CWA filed comments with the Federal Trade Commission (FTC) and Department of Justice (DOJ) today, urging them to include impacts on labor markets and workers as the agencies prepare to revise guidelines governing the antitrust review process. In order to preserve fairness in labor market competition, CWA recommends assessing how proposed mergers exacerbate corporate dominance over workers, including through the suppression of wages, restrictive contracts like non-competes that reduce worker mobility, and denial of workers’ ability to exercise their legal rights by imposing non-disclosure agreements, mandatory arbitration agreements, and engaging in practices like union-busting.

The comments come in response to a joint public inquiry issued by the FTC and DOJ in January, aimed at modernizing merger guidelines overall to better detect and prevent anticompetitive deals. Currently, a narrow consumer welfare standard has been the cornerstone of antitrust analysis, which prioritizes impacts on consumer prices and too often takes corporations at their word that consolidation will benefit the public.

CWA has raised similar concerns about Microsoft’s pending acquisition of Activision-Blizzard, calling for a thorough FTC review in light of union organizing underway at the game developer and the fact that Microsoft stands to gain considerable market power. The acquisition would make Microsoft the third largest game developer in the world and increase the company’s power to control content available on its console and streaming through its platforms.

“When a handful of mega-corporations dominate concentrated industries, they assert control over labor markets and wages, not just consumer prices,” said CWA President Chris Shelton. “Collective bargaining agreements give workers a voice and help protect their interests during a merger. We need sensible merger guidelines that evaluate the impact of these deals on workers. We also need stronger labor and consumer protection laws and restraints on unfair methods of competition – the whole-of-government approach envisioned by the Biden administration.”

CWA’s comments offered an updated analysis of the merger between T-Mobile and Sprint, which closed in April 2020, as an example of consolidation that allowed the combined company to degrade customer service while eliminating jobs.

T-Mobile committed to being “a job creator from day 1,” promising 3,500 new, full-time, US jobs in the first year following its merger with Sprint, and 11,000 more by 2024. Instead, T-Mobile has closed 32 percent of its corporate operated stores, 13 percent of its T-Mobile third party licensee stores, and 18 percent of its Metro by T-Mobile prepaid stores since the merger, representing an estimated total of 19,840 jobs eliminated. Meanwhile, T-Mobile’s competitors have cut their store count by less than 7 percent over the same period.

The result of the merger for wireless retail workers, who often move between wireless carriers, is fewer job options and lower wages. One study estimated that T-Mobile’s merger with Sprint would cause wage suppression of up to seven percent, costing workers in some geographic markets upwards of $3,200 a year.

Similar to wireless retail workers, game designers are at risk for wage suppression and limited job opportunities as industry consolidation has accelerated, led by gaming power players Microsoft and Sony, especially if practices like non-compete agreements continue.

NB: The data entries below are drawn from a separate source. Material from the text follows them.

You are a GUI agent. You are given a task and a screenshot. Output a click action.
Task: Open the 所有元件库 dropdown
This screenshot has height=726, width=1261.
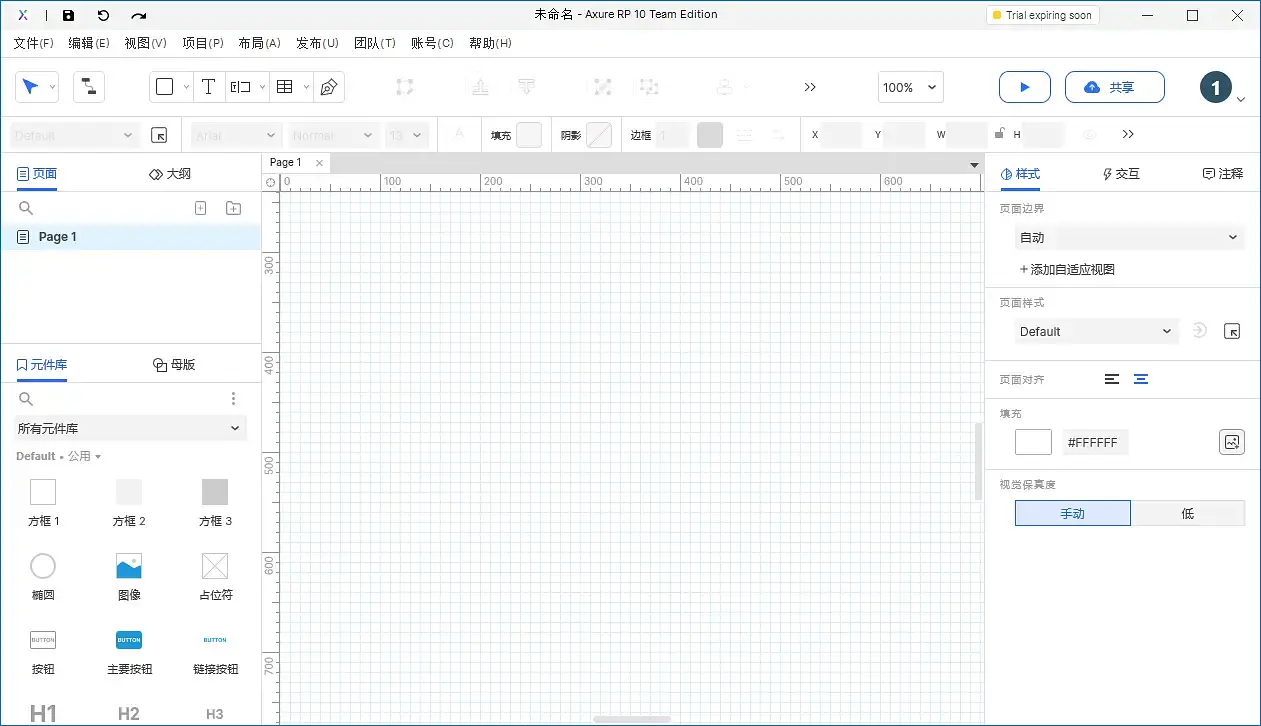(129, 428)
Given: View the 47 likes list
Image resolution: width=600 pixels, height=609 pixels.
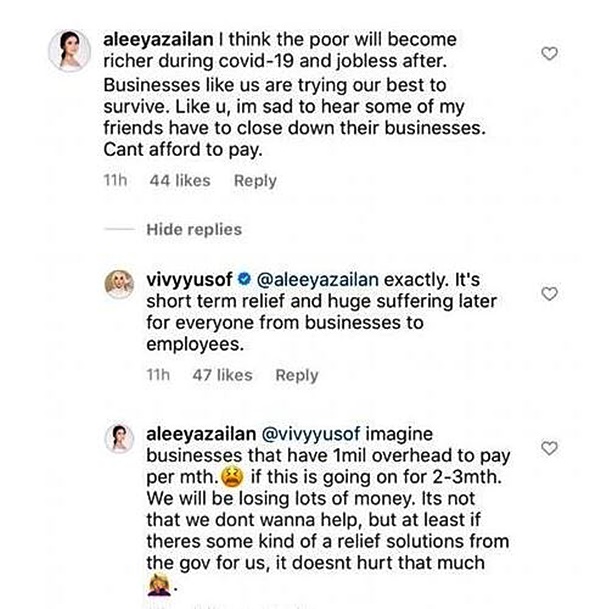Looking at the screenshot, I should click(223, 375).
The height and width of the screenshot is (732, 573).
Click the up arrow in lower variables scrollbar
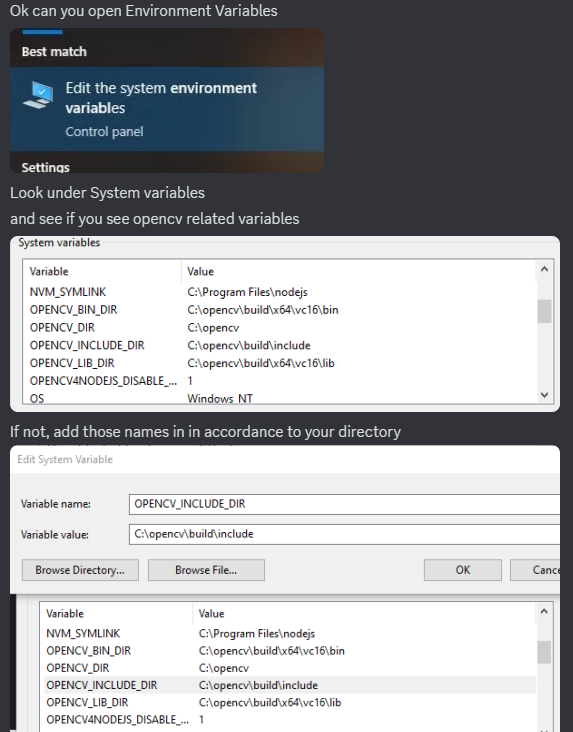pyautogui.click(x=544, y=611)
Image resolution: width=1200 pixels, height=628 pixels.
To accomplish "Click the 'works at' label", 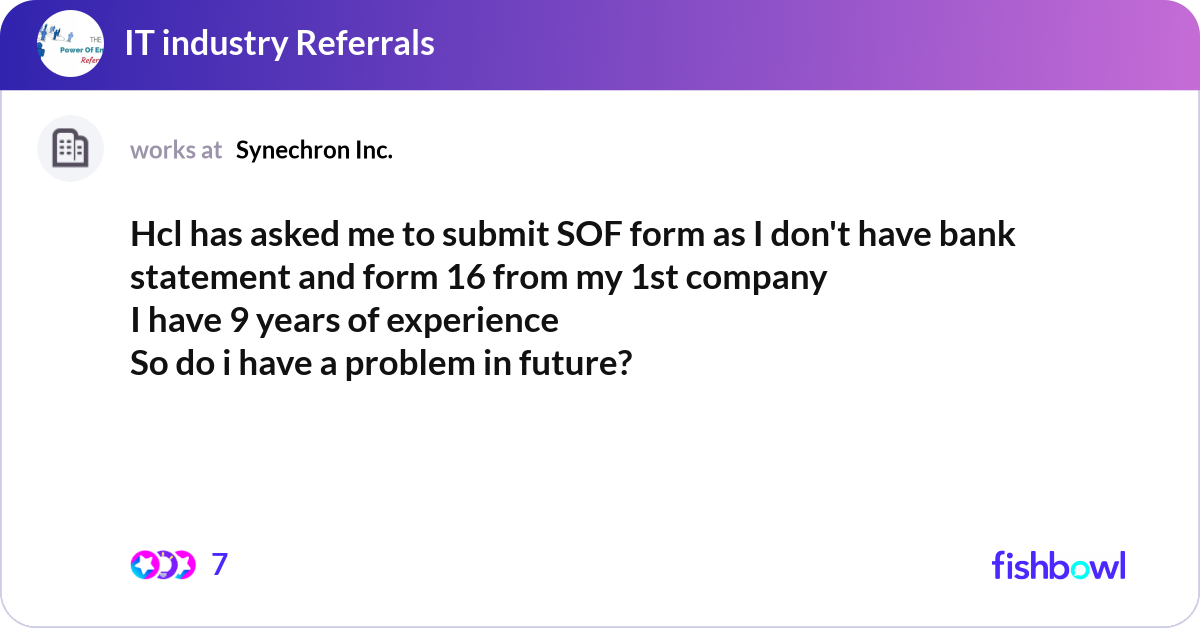I will (x=176, y=150).
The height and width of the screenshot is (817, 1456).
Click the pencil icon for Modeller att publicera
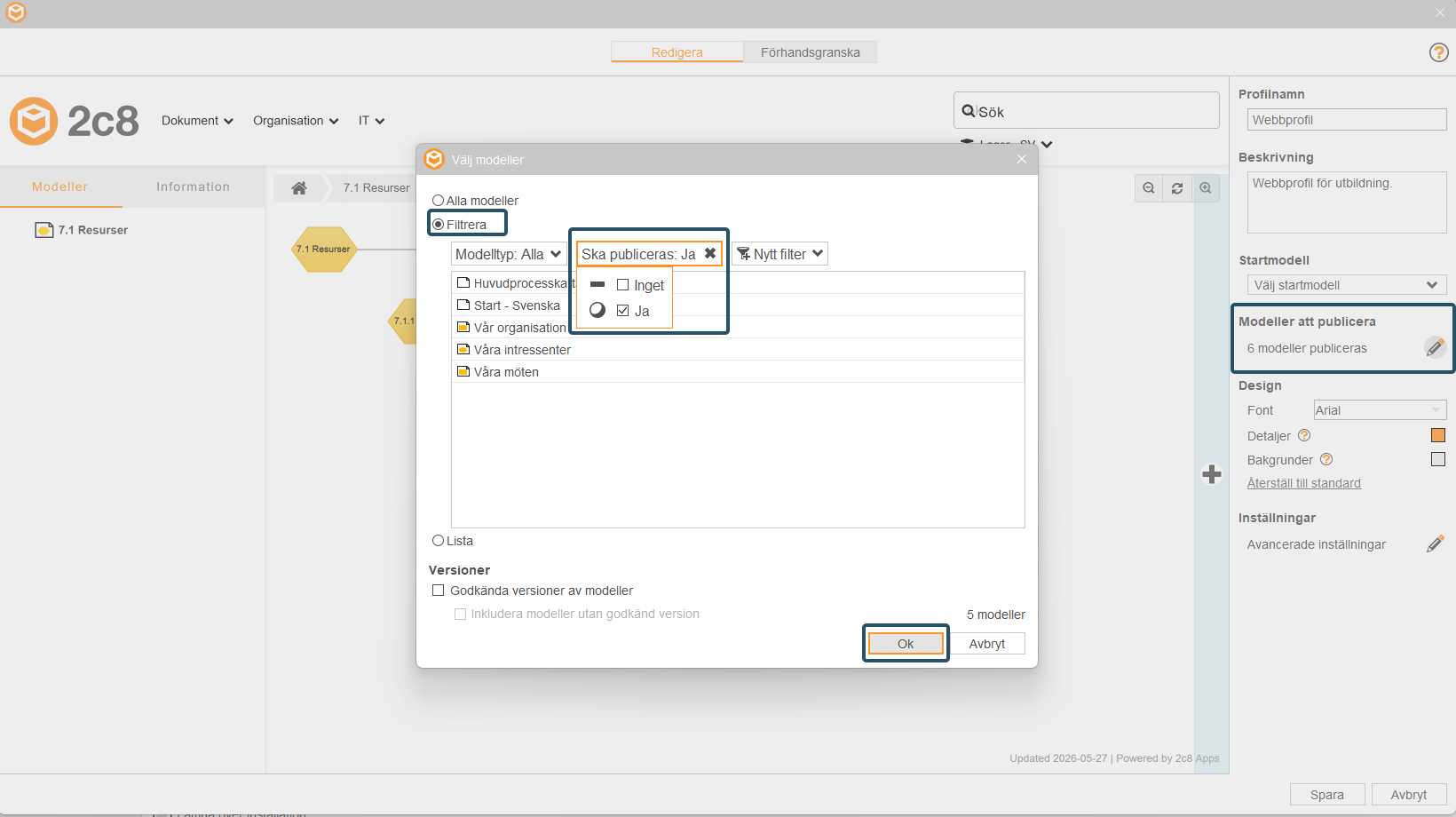tap(1435, 347)
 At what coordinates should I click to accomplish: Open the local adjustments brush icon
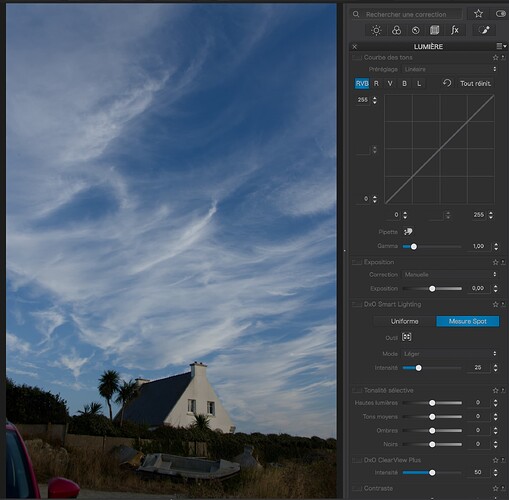coord(484,30)
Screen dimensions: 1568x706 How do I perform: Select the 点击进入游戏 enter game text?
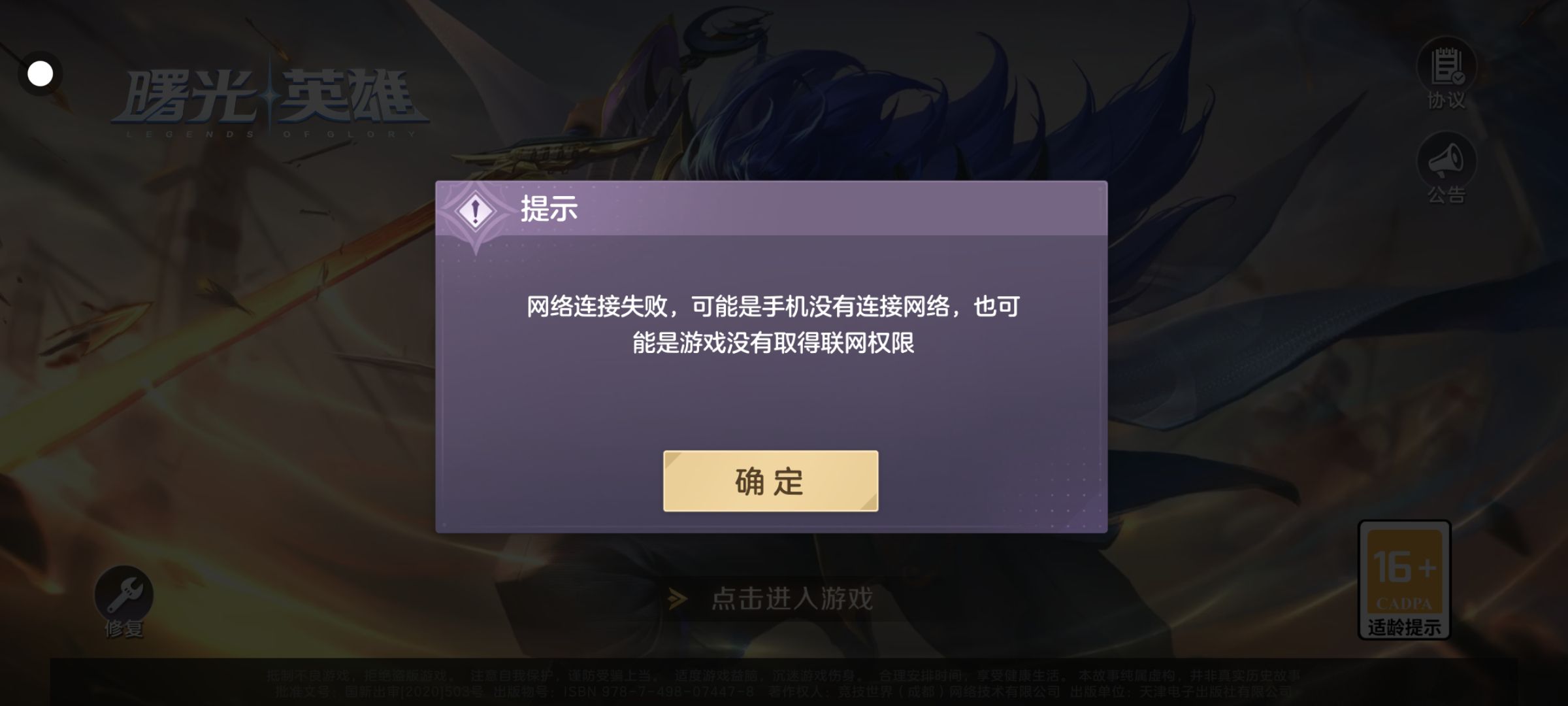(792, 598)
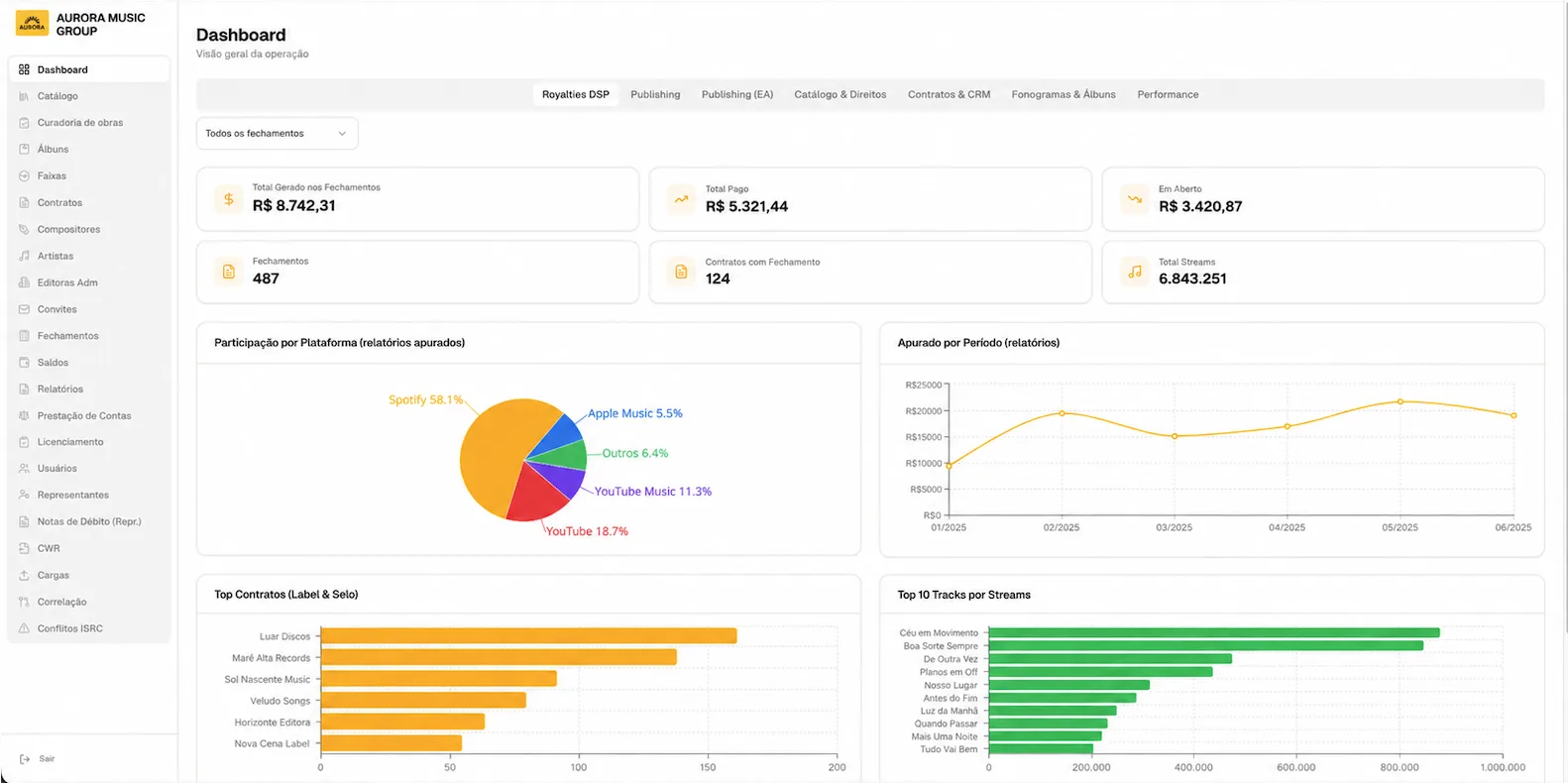Select the Performance tab
Image resolution: width=1568 pixels, height=783 pixels.
click(x=1168, y=95)
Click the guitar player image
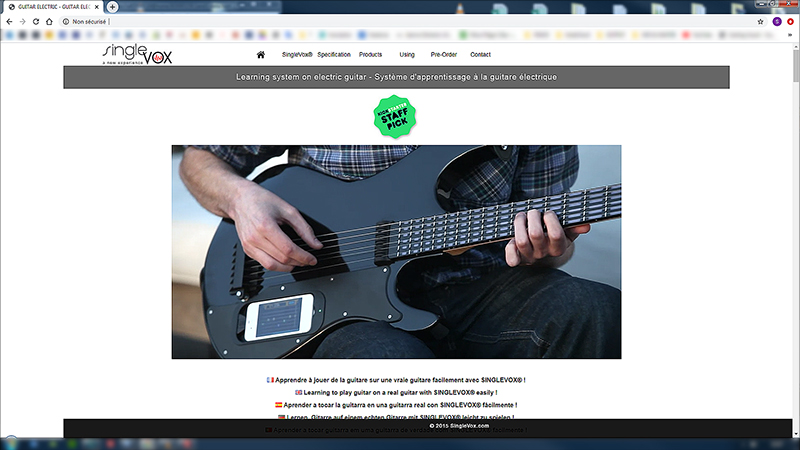The height and width of the screenshot is (450, 800). tap(396, 251)
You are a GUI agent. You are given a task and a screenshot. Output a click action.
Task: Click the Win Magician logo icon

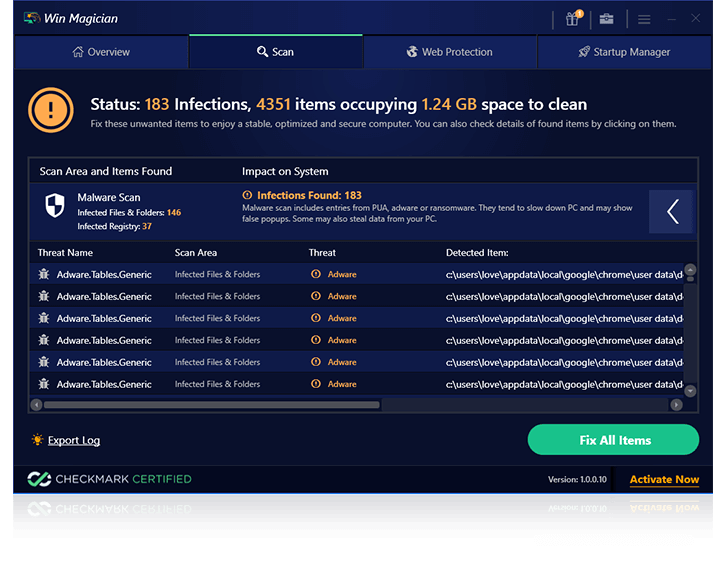pos(32,19)
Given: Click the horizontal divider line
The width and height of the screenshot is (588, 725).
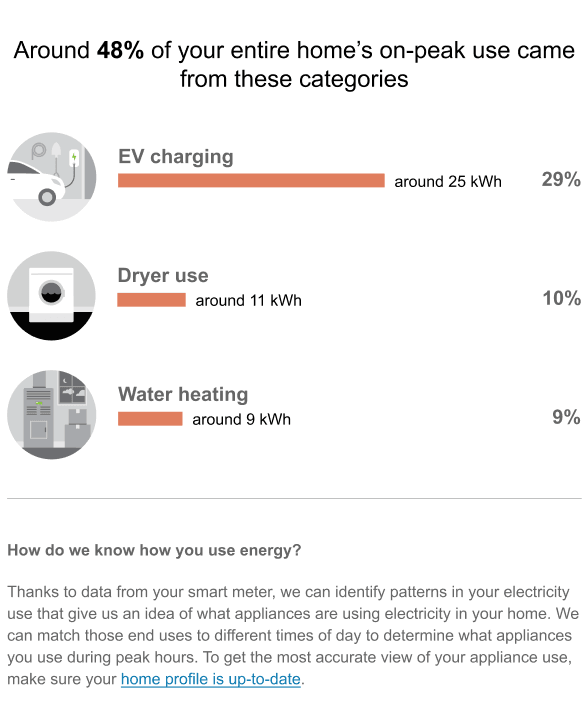Looking at the screenshot, I should click(294, 498).
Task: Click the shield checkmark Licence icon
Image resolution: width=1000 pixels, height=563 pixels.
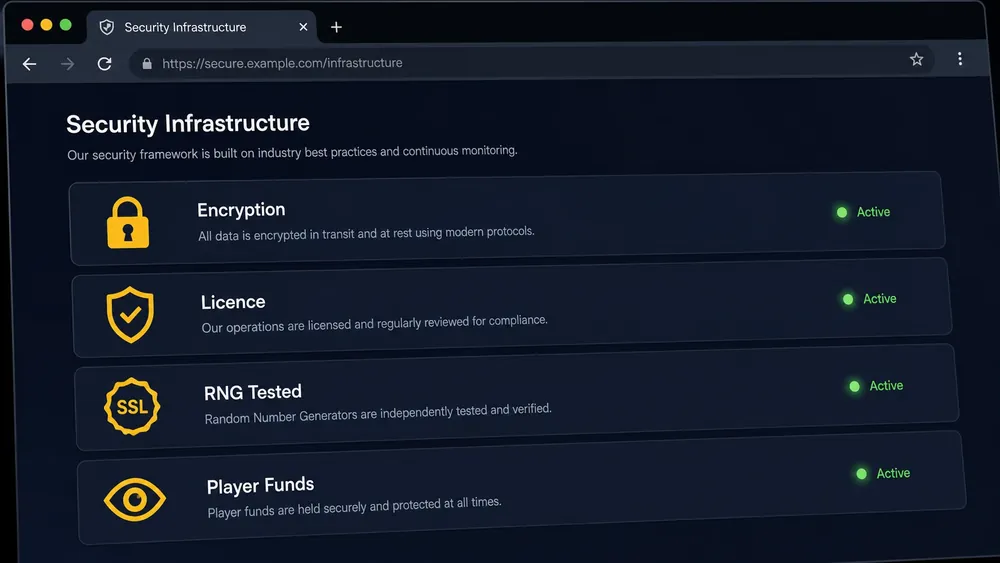Action: click(130, 314)
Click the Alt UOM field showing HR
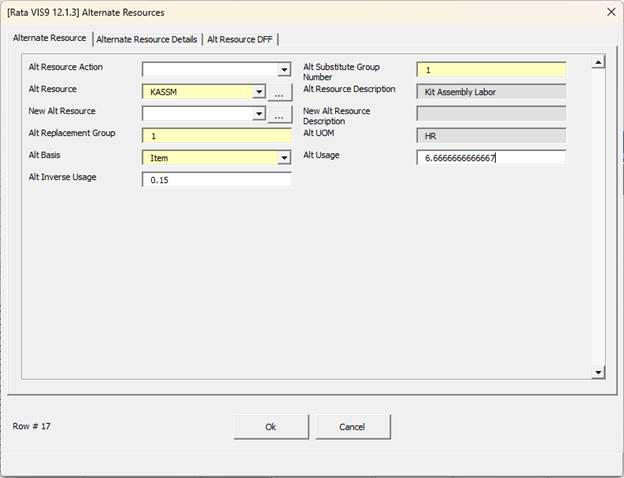 pyautogui.click(x=490, y=136)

“Merger review is a critical intervention point to address abusive dominance by corporations over workers and the crisis of inequality in our economy, and the merger between T-Mobile and Sprint is a prime example of why revisions to these guidelines are so critical,” said CWA Research Director Nell Geiser. “The last administration’s flawed review of that deal failed to examine evidence of potential job losses and wage suppression, or to consult with worker representatives. The result is a highly concentrated wireless sector that is squeezing consumers, workers, and small businesses. With new leadership at the FTC, we have the opportunity to protect consumers and ensure labor markets remain fair and competitive.”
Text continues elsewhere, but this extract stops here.